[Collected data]
· · ·

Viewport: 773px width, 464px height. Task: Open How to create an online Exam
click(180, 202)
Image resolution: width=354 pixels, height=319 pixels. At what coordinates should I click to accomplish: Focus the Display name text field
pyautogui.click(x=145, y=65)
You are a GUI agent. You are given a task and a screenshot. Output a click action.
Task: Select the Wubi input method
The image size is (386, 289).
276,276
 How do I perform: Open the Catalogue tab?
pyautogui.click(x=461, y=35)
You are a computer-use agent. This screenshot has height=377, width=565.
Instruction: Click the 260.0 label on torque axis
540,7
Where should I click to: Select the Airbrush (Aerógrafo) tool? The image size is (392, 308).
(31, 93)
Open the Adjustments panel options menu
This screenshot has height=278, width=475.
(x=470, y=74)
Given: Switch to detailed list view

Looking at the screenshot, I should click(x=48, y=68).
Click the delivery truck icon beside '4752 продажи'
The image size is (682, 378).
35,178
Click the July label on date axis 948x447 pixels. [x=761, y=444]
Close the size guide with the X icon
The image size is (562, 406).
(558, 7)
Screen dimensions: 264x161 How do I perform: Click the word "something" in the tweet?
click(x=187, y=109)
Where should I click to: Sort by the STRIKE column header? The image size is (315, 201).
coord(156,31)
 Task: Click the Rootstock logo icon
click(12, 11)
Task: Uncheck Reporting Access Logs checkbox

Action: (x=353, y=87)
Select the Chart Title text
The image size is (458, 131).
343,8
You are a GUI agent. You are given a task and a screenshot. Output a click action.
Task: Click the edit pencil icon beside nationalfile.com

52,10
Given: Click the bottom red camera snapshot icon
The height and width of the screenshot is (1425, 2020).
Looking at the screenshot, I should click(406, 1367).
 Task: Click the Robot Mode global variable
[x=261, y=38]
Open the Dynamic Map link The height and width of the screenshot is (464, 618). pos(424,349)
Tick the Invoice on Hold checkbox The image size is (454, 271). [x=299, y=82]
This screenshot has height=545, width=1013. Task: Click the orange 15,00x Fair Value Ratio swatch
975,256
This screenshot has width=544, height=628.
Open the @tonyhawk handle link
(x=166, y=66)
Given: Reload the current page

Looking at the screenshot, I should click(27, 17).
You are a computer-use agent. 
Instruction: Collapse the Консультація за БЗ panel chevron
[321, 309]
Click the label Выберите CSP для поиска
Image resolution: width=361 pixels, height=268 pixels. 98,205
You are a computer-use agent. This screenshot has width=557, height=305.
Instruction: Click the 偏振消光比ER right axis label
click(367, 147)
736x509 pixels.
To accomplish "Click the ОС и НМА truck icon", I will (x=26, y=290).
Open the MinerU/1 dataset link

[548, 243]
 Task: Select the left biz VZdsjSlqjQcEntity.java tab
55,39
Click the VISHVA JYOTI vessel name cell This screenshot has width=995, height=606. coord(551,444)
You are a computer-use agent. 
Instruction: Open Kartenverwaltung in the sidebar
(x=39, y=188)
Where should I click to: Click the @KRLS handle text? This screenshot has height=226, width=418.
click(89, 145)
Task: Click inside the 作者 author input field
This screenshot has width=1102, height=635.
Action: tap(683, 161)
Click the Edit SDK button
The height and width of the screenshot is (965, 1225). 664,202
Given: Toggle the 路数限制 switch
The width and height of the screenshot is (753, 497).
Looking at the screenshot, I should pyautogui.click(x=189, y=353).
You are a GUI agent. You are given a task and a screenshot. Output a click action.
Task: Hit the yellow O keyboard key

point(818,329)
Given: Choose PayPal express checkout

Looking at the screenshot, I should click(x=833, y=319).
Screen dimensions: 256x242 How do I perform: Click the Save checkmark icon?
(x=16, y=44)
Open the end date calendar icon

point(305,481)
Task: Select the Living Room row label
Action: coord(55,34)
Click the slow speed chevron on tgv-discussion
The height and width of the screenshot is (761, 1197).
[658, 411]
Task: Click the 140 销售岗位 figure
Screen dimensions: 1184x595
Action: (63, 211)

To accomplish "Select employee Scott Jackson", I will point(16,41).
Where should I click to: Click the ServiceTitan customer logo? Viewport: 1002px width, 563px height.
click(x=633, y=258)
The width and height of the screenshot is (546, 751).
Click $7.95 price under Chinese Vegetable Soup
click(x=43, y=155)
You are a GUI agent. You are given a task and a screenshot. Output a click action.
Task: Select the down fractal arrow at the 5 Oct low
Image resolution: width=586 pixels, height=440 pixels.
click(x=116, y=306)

· · ·

Problem description — Go through the entries above and restate each one exactly.

Worked solution —
Viewport: 773px width, 464px height. Task: Open How to create an online Exam
click(180, 202)
Image resolution: width=354 pixels, height=319 pixels. At what coordinates should I click to accomplish: Focus the Display name text field
pyautogui.click(x=145, y=65)
You are a GUI agent. You are given a task and a screenshot. Output a click action.
Task: Select the Wubi input method
The image size is (386, 289).
276,276
 How do I perform: Open the Catalogue tab?
pyautogui.click(x=461, y=35)
You are a computer-use agent. This screenshot has height=377, width=565.
Instruction: Click the 260.0 label on torque axis
540,7
Where should I click to: Select the Airbrush (Aerógrafo) tool? The image size is (392, 308).
(31, 93)
Open the Adjustments panel options menu
This screenshot has height=278, width=475.
(x=470, y=74)
Given: Switch to detailed list view

Looking at the screenshot, I should click(x=48, y=68).
Click the delivery truck icon beside '4752 продажи'
The image size is (682, 378).
35,178
Click the July label on date axis 948x447 pixels. [x=761, y=444]
Close the size guide with the X icon
The image size is (562, 406).
(558, 7)
Screen dimensions: 264x161 How do I perform: Click the word "something" in the tweet?
click(x=187, y=109)
Where should I click to: Sort by the STRIKE column header? The image size is (315, 201).
coord(156,31)
 Task: Click the Rootstock logo icon
click(12, 11)
Task: Uncheck Reporting Access Logs checkbox

Action: (x=353, y=87)
Select the Chart Title text
The image size is (458, 131).
343,8
You are a GUI agent. You are given a task and a screenshot. Output a click action.
Task: Click the edit pencil icon beside nationalfile.com

52,10
Given: Click the bottom red camera snapshot icon
The height and width of the screenshot is (1425, 2020).
Looking at the screenshot, I should click(406, 1367).
 Task: Click the Robot Mode global variable
[x=261, y=38]
Open the Dynamic Map link The height and width of the screenshot is (464, 618). pos(424,349)
Tick the Invoice on Hold checkbox The image size is (454, 271). [x=299, y=82]
This screenshot has height=545, width=1013. Task: Click the orange 15,00x Fair Value Ratio swatch
975,256
This screenshot has width=544, height=628.
Open the @tonyhawk handle link
(x=166, y=66)
Given: Reload the current page

Looking at the screenshot, I should click(27, 17).
You are a computer-use agent. 
Instruction: Collapse the Консультація за БЗ panel chevron
[321, 309]
Click the label Выберите CSP для поиска
Image resolution: width=361 pixels, height=268 pixels. 98,205
You are a computer-use agent. This screenshot has width=557, height=305.
Instruction: Click the 偏振消光比ER right axis label
click(367, 147)
736x509 pixels.
To accomplish "Click the ОС и НМА truck icon", I will (x=26, y=290).
Open the MinerU/1 dataset link

[548, 243]
 Task: Select the left biz VZdsjSlqjQcEntity.java tab
55,39
Click the VISHVA JYOTI vessel name cell This screenshot has width=995, height=606. coord(551,444)
You are a computer-use agent. 
Instruction: Open Kartenverwaltung in the sidebar
(x=39, y=188)
Where should I click to: Click the @KRLS handle text? This screenshot has height=226, width=418.
click(89, 145)
Task: Click inside the 作者 author input field
This screenshot has width=1102, height=635.
Action: tap(683, 161)
Click the Edit SDK button
The height and width of the screenshot is (965, 1225). 664,202
Given: Toggle the 路数限制 switch
The width and height of the screenshot is (753, 497).
Looking at the screenshot, I should pyautogui.click(x=189, y=353).
You are a GUI agent. You are given a task and a screenshot. Output a click action.
Task: Hit the yellow O keyboard key

point(818,329)
Given: Choose PayPal express checkout

Looking at the screenshot, I should click(x=833, y=319).
Screen dimensions: 256x242 How do I perform: Click the Save checkmark icon?
(x=16, y=44)
Open the end date calendar icon

point(305,481)
Task: Select the Living Room row label
Action: coord(55,34)
Click the slow speed chevron on tgv-discussion
The height and width of the screenshot is (761, 1197).
[658, 411]
Task: Click the 140 销售岗位 figure
Screen dimensions: 1184x595
Action: (63, 211)

To accomplish "Select employee Scott Jackson", I will point(16,41).
Where should I click to: Click the ServiceTitan customer logo? Viewport: 1002px width, 563px height.
click(x=633, y=258)
The width and height of the screenshot is (546, 751).
Click $7.95 price under Chinese Vegetable Soup
click(x=43, y=155)
You are a GUI agent. You are given a task and a screenshot. Output a click action.
Task: Select the down fractal arrow at the 5 Oct low
Image resolution: width=586 pixels, height=440 pixels.
click(x=116, y=306)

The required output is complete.